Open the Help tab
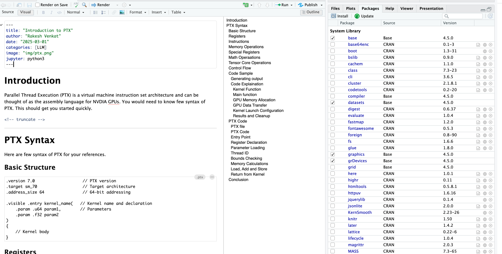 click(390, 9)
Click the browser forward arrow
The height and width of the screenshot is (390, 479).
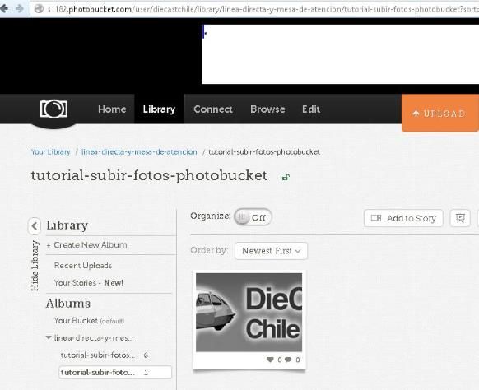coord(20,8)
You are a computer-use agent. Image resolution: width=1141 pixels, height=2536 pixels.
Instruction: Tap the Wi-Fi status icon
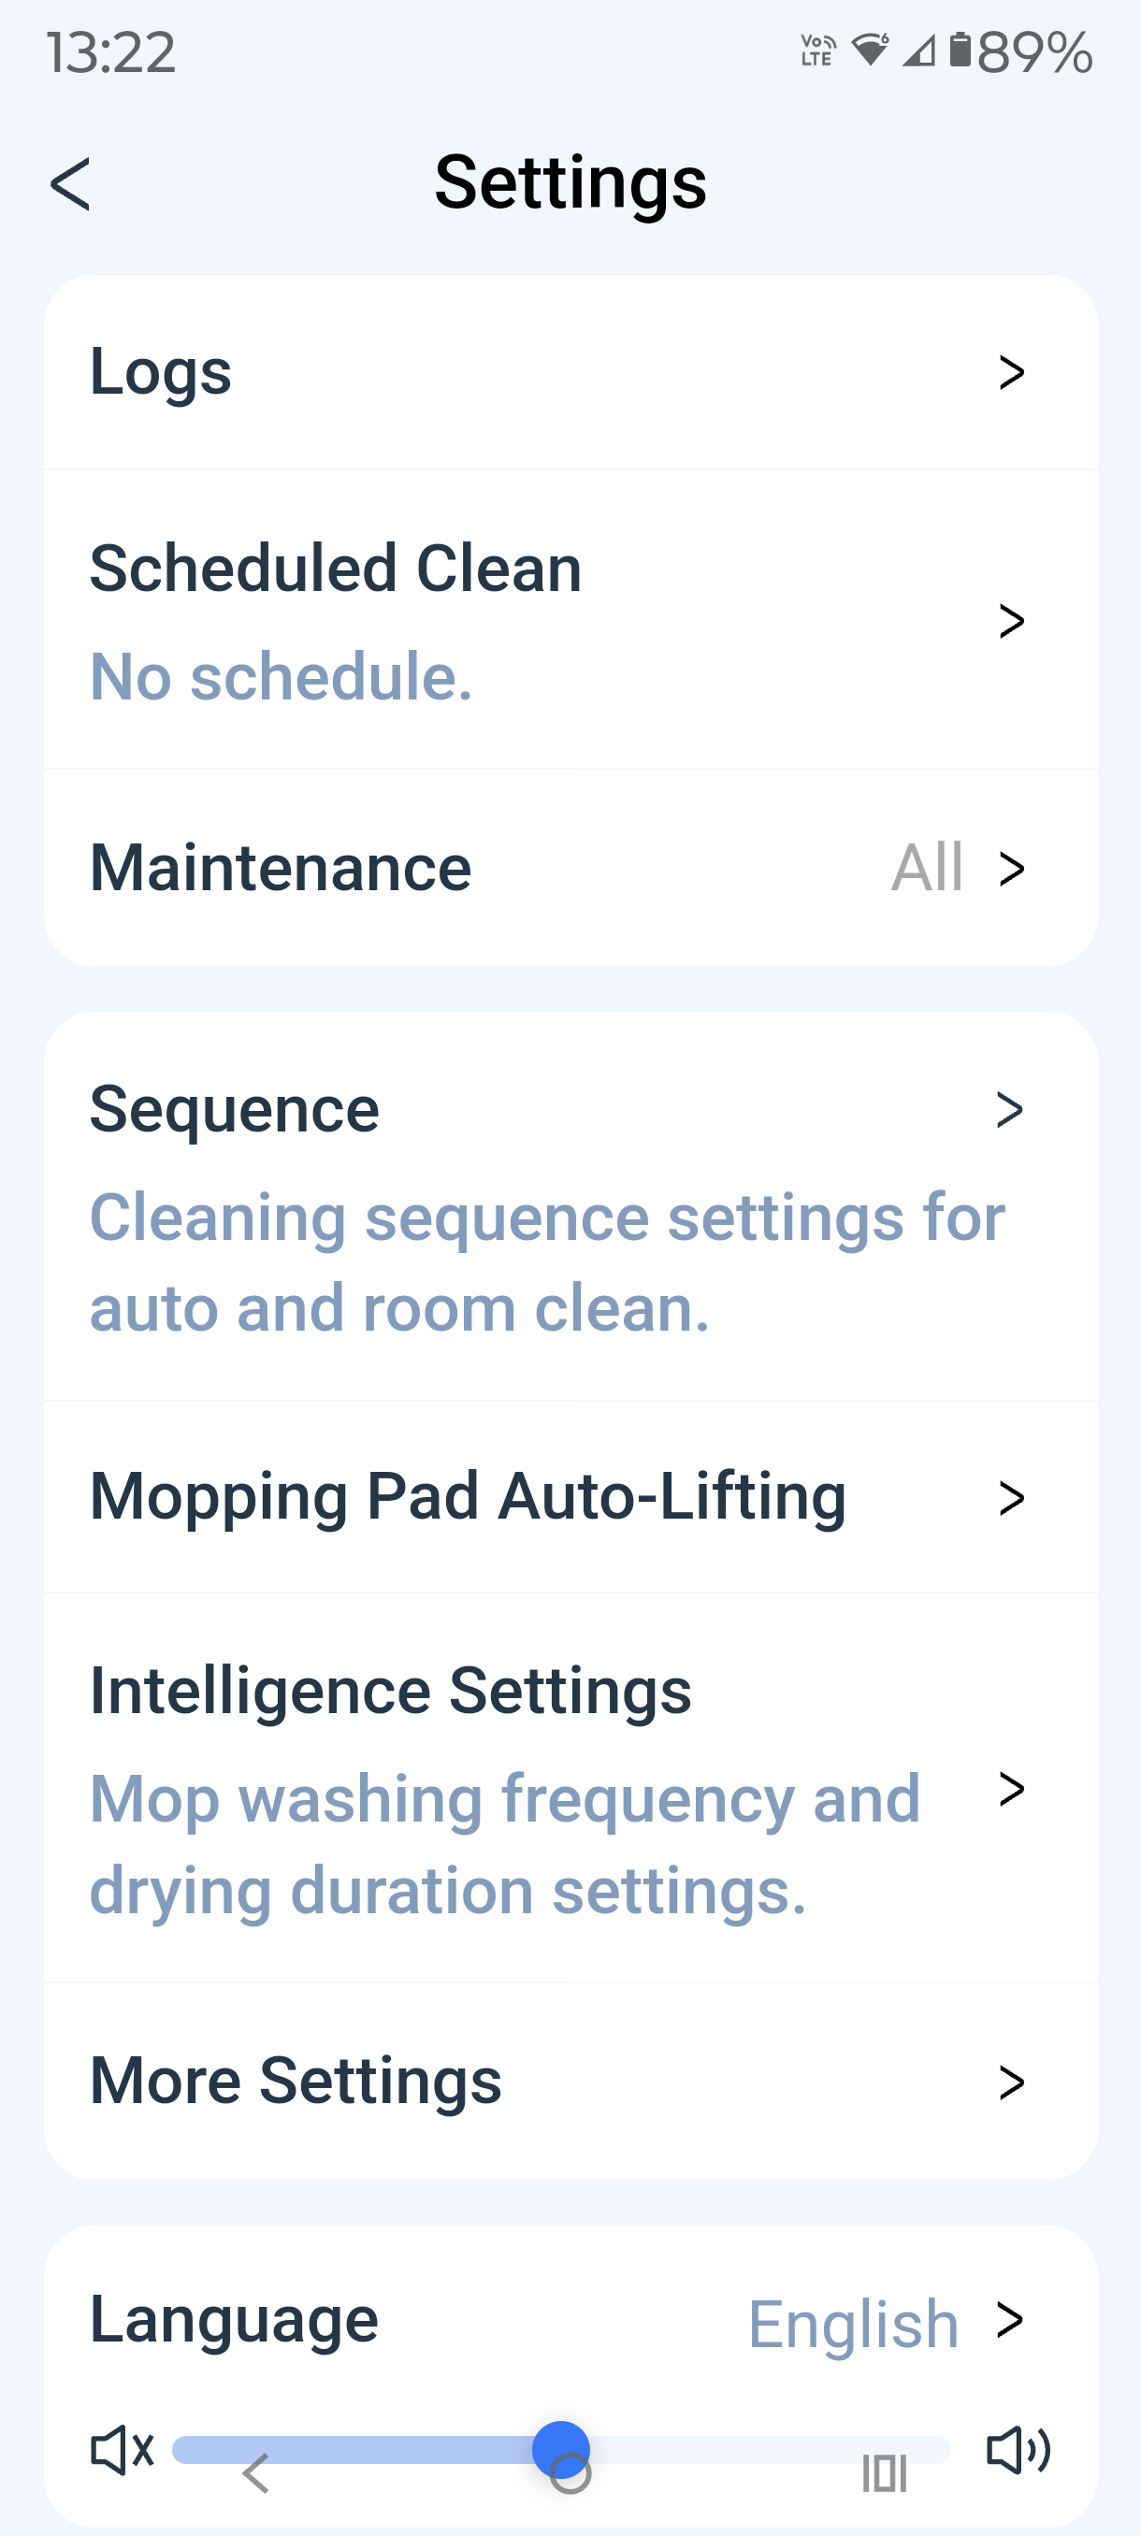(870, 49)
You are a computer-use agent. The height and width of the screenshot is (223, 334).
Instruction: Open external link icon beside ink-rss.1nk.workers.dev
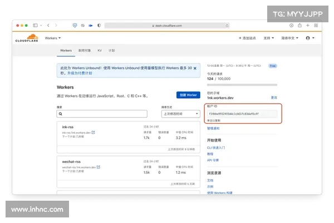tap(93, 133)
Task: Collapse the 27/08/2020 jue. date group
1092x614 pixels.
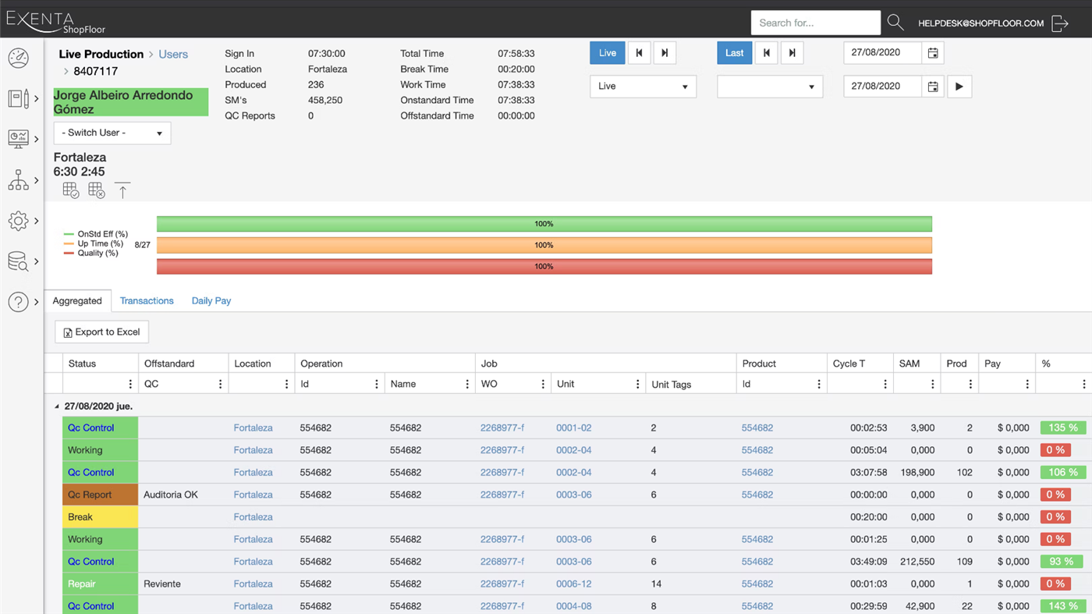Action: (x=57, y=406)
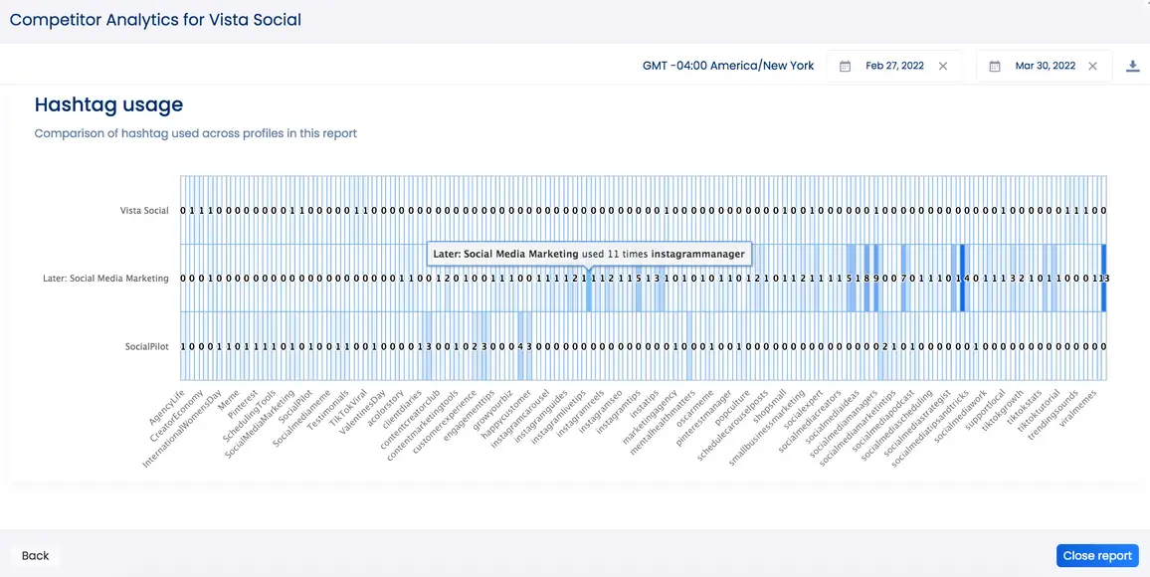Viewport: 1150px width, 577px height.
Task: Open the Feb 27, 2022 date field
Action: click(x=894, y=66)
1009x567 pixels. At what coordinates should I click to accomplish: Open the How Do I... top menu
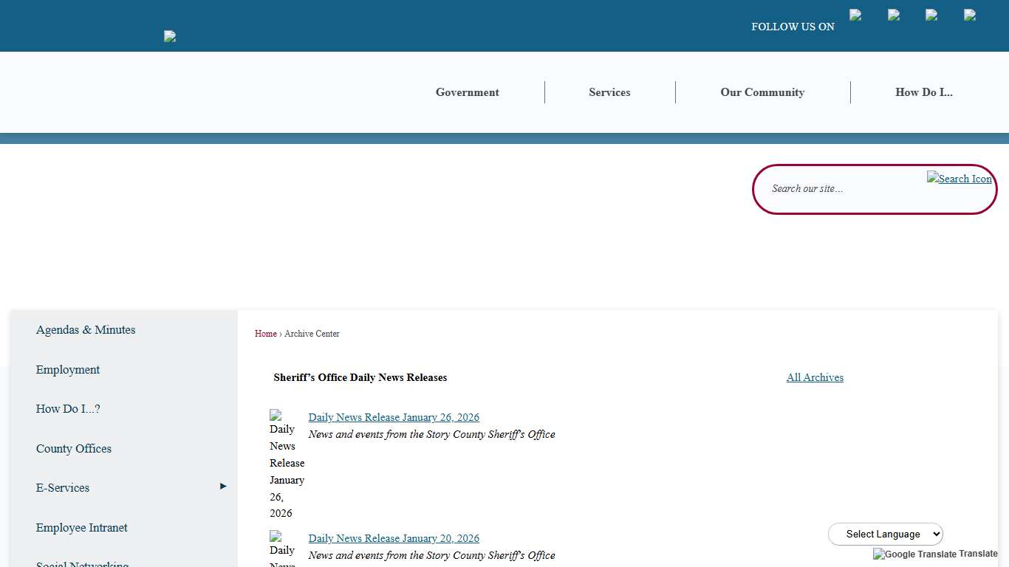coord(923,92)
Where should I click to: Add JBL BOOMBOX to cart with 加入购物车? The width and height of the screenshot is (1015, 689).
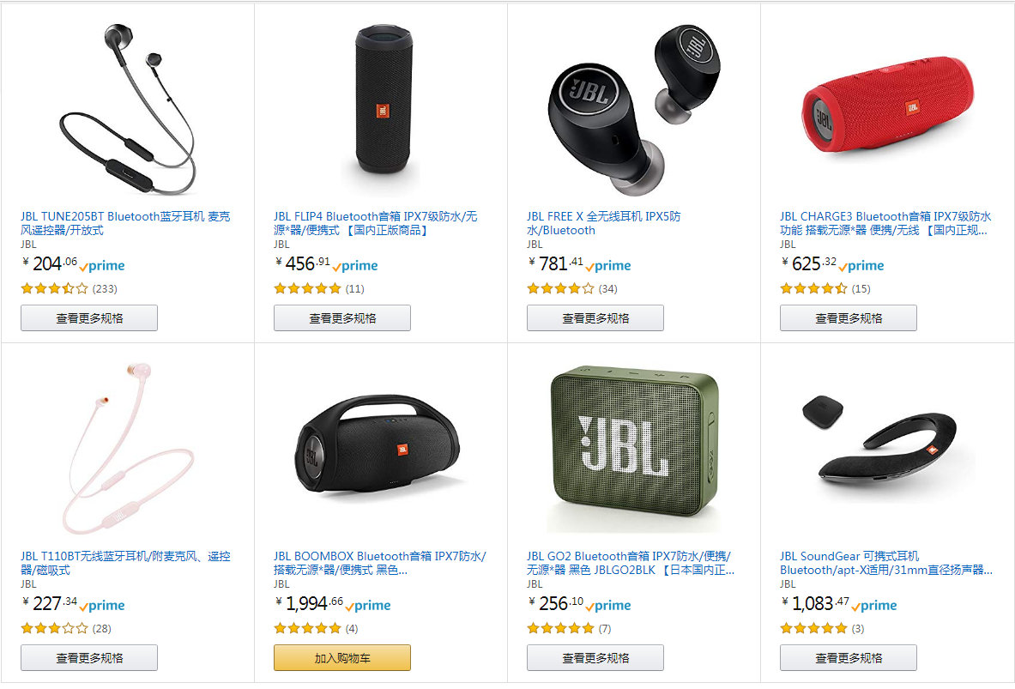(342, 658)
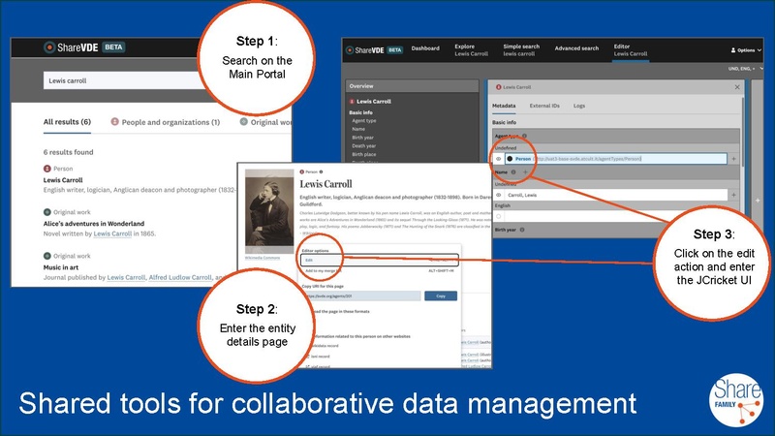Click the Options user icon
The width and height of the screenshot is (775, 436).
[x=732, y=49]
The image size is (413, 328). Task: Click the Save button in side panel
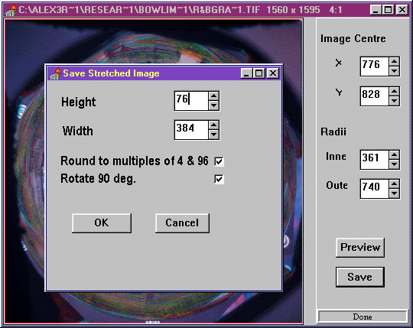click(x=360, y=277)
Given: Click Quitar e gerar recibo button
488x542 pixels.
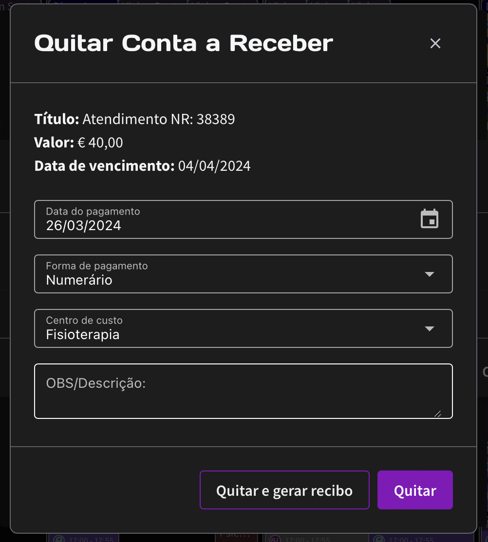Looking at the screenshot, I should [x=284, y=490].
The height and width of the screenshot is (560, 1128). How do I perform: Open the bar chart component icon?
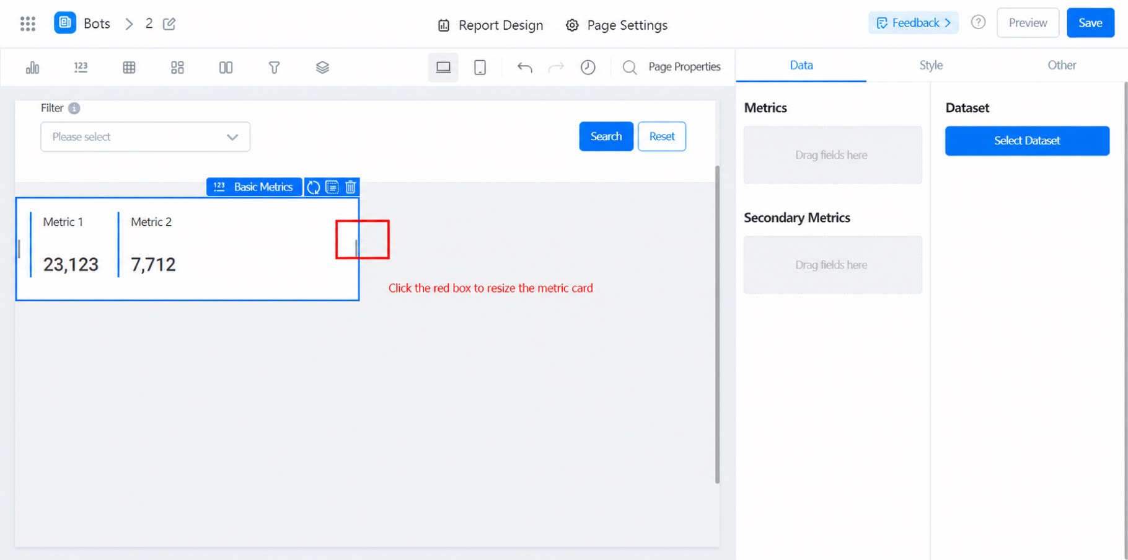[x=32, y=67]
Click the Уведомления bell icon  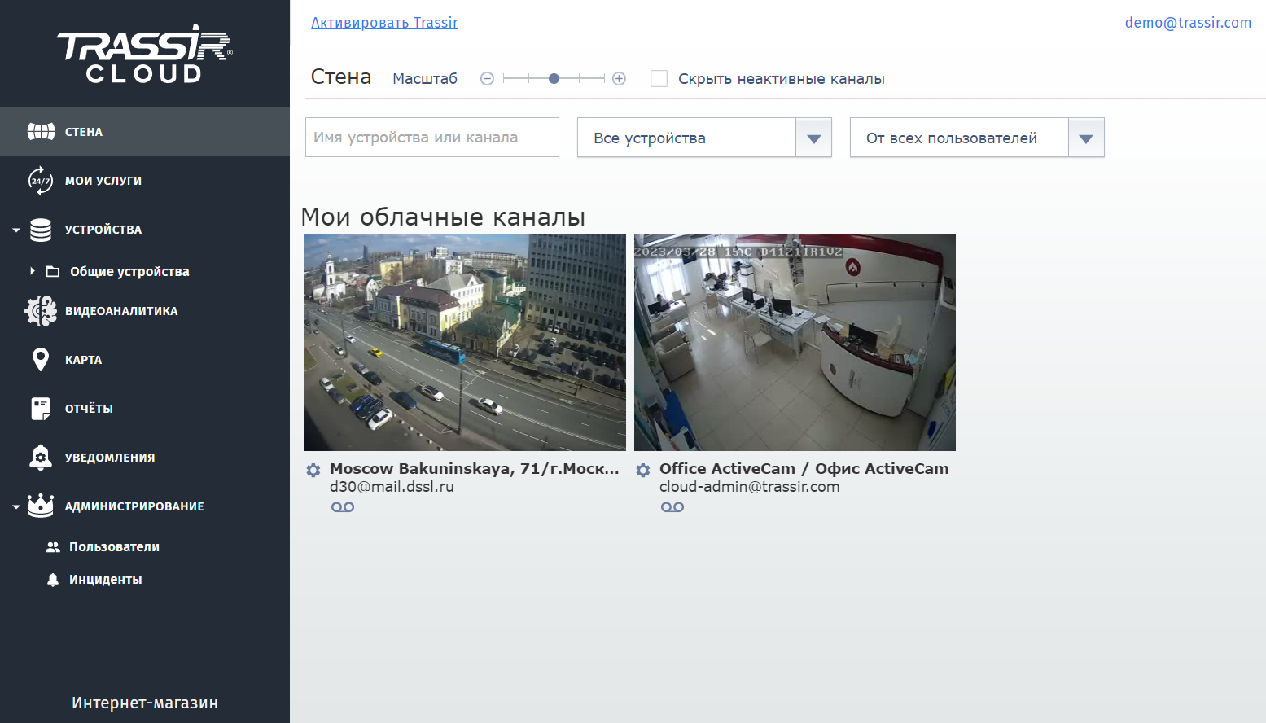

------------------------------------

**Requirement**
Without including any pictures, print all of the material exactly as given.

**Answer for this exercise**
Open the Help tab
 click(390, 9)
Click the browser forward arrow
The height and width of the screenshot is (390, 479).
coord(20,8)
You are a computer-use agent. Image resolution: width=1141 pixels, height=2536 pixels.
Instruction: Tap the Wi-Fi status icon
(870, 49)
You are a computer-use agent. The height and width of the screenshot is (223, 334).
Instruction: Open external link icon beside ink-rss.1nk.workers.dev
tap(93, 133)
Task: Collapse the 27/08/2020 jue. date group
1092x614 pixels.
Action: (x=57, y=406)
Viewport: 1150px width, 577px height.
Task: Open the Feb 27, 2022 date field
Action: click(x=894, y=66)
1009x567 pixels. At what coordinates should I click to accomplish: Open the How Do I... top menu
coord(923,92)
Where should I click to: Add JBL BOOMBOX to cart with 加入购物车? The width and height of the screenshot is (1015, 689).
(342, 658)
Click the Options user icon
The width and height of the screenshot is (775, 436).
[x=732, y=49]
The image size is (413, 328). Task: Click the Save button in side panel
click(x=360, y=277)
Given: Click Quitar e gerar recibo button
488x542 pixels.
Looking at the screenshot, I should [x=284, y=490].
The height and width of the screenshot is (560, 1128). How do I perform: Open the bar chart component icon?
[x=32, y=67]
Click the Уведомления bell icon  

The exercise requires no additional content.